SpVgg ASCO Königsberg
- Full name: Spielvereinigung Akademischer Sportclub Ostpreußen e.V. Königsberg
- Founded: 1919; 107 years ago
- Dissolved: 1945; 81 years ago
- Ground: Hammerteich-Sportplatz
| Home colours | Away colours |

= SpVgg ASCO Königsberg =

German football club

SpVgg ASCO Königsberg was a German association football club from the city of Königsberg, East Prussia (now Kaliningrad, Russia). The club was formed in 1919 out of the merger of Sportclub Ostpreußen 1902 Königsberg and Akademischer Sportclub Königsberg. It played at the Hammerteich-Sportplatz in Ratshof.

==History==
===Sportclub Ostpreußen 1902 Königsberg===
Predecessor Ostpreußen was formed 1 August 1902, by former Königsberg FC player Alfred Hirsch and seven of his teammates. The club selected colors and a crest based on symbols of the province: a black eagle on a white background. They were based in the district of Maraunenhof and played their earliest matches against their former parent side, but always came out as losers in those contests. By 1904, several members of the new club had in turn moved on to form Sportzirkel Samland.

On 3 September 1904, SCO was a founding member of the city-based Verbandes Königsberger Ballspiel-Vereine and Hirsch served as the new league's first secretary. The following year the club formed an ice hockey department. Future partner Akademischer Sportclub Königsberg was established in April and the two clubs quickly struck up a friendly relationship, agreeing to share training facilities. SCO shared similarly friendly relations with other clubs, including SV 05 Elbing, organized by former Ostpreußen member Paul Unruh, while SC Prussia Insterburg was regarded as a sister club. SCO marked its first ever win over longtime rival FC, now playing as VfB Königsberg, in 1913 (3–1).

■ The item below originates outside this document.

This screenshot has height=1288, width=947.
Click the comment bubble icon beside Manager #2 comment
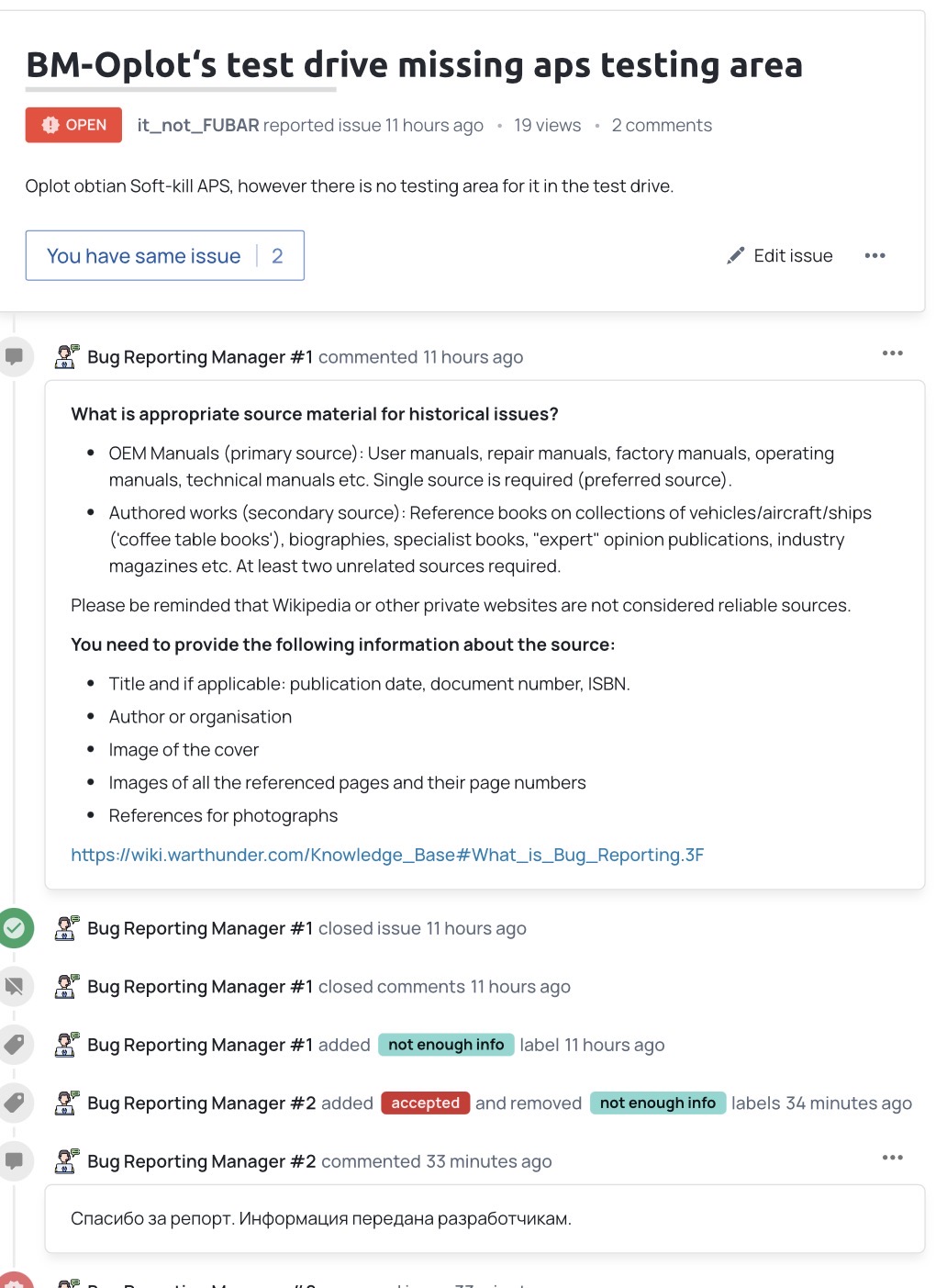(x=15, y=1160)
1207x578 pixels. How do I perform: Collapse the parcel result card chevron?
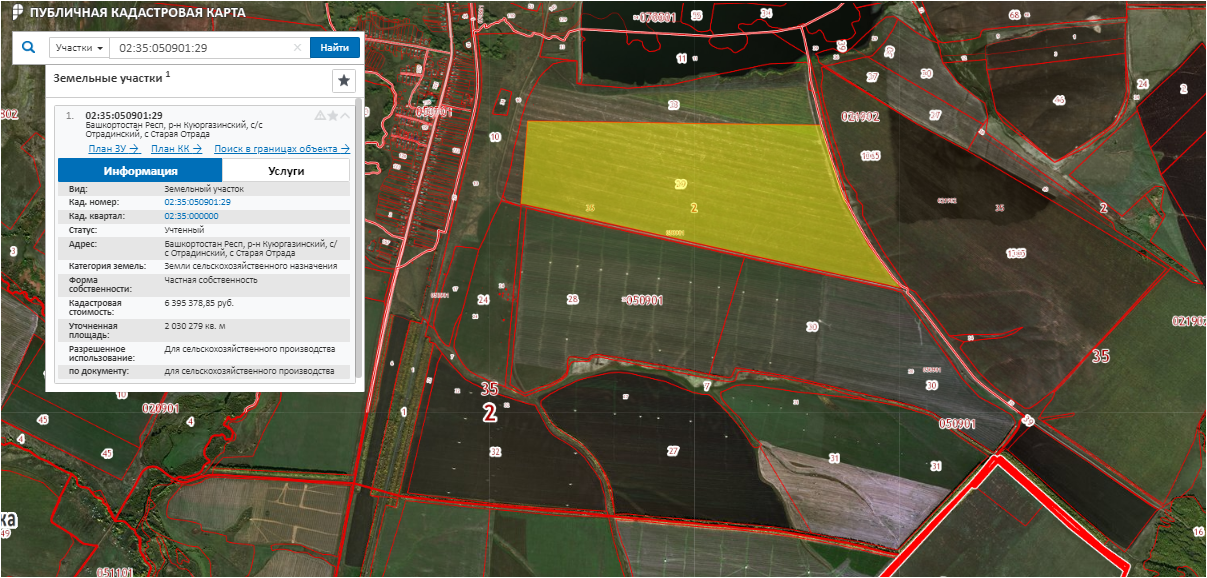coord(345,115)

During World War I, the club's sporting activities were suspended and its sports field requisitioned by the military as a training area. SCO had considerable debt at the end of the war and the club's existence was in question. It was decided to merge with ASC at a meeting held 20 June 1919.

===Akademischer Sportclub Königsberg===
ASC was established on 15 April 1905 by students of Albertina University and grew quickly with departments for athletics, gymnastics, swimming, rowing, and several other sports. By 1906, the club was sharing sports facilities with SCO and later developed a similar relationship with SV Prussia-Samland Königsberg. In the following years, ASC was very active in organizing sporting events in the city.

===Spielvereinigung Akademischer Sportclub Ostpreußen Königsberg===
Following the merger, the combined side remained active in several sports. The footballers of ASCO played three seasons (1936–38) in the Bezirk Königsberg, a division of the Gauliga Ostpreußen, one of Germany's top-flight regional leagues. SpVgg earned successively poorer results in each campaign and was finally relegated in 1938 with the reorganization of the Gauliga the next season.

The club's sporting activities were again suspended due to war when Königsberg was subject to bombing beginning in August 1944. ASCO disappeared in 1945 following the end of World War II when the city was annexed by the Soviet Union and renamed Kaliningrad. However, the tradition of the club was carried on in West Germany with Traditionsgemeinschaft der Leichtathleten aus den deutschen Ostgebieten, an organization established by refugees from the country's former German territories in Central and Eastern Europe.